* [Work to be completed] Starting at the line that contains "Accueil (350, 107)" and ending with the last line of the material, give the lines again with "Gallery" switched to "Exhibit" and everything else left unchanged.

** begin **

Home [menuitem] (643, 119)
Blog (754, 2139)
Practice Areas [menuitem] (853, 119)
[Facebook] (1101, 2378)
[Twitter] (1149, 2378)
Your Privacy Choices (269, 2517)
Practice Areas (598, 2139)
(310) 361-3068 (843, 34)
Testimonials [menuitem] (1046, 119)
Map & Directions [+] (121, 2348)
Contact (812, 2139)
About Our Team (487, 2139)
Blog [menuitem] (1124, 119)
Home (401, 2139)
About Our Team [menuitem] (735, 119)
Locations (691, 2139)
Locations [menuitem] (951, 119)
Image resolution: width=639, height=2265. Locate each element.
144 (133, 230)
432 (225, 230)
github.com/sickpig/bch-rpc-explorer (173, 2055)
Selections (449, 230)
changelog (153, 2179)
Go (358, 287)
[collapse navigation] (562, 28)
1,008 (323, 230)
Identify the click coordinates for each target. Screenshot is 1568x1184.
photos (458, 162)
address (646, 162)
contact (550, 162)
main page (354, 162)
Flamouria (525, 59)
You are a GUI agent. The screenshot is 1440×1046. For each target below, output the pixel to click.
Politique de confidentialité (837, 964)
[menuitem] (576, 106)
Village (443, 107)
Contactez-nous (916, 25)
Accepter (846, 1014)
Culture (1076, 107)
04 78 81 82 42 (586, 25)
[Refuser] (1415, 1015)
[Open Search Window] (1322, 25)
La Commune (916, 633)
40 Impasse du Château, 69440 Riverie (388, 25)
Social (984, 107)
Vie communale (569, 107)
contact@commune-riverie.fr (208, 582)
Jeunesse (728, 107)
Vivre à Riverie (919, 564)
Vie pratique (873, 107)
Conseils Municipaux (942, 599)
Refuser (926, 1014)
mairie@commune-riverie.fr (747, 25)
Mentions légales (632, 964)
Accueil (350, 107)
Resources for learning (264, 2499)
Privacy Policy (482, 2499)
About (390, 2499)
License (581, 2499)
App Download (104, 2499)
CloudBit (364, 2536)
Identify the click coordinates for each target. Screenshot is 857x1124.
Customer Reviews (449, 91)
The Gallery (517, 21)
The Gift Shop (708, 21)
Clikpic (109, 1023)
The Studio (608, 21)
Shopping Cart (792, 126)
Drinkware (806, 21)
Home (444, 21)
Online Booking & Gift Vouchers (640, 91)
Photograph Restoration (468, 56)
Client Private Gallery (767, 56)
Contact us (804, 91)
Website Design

** end **

* [The completed task]
Accueil (350, 107)
Resources for learning (264, 2499)
Privacy Policy (482, 2499)
About (390, 2499)
License (581, 2499)
App Download (104, 2499)
CloudBit (364, 2536)
Identify the click coordinates for each target. Screenshot is 857x1124.
Customer Reviews (449, 91)
The Exhibit (517, 21)
The Gift Shop (708, 21)
Clikpic (109, 1023)
The Studio (608, 21)
Shopping Cart (792, 126)
Drinkware (806, 21)
Home (444, 21)
Online Booking & Gift Vouchers (640, 91)
Photograph Restoration (468, 56)
Client Private Exhibit (767, 56)
Contact us (804, 91)
Website Design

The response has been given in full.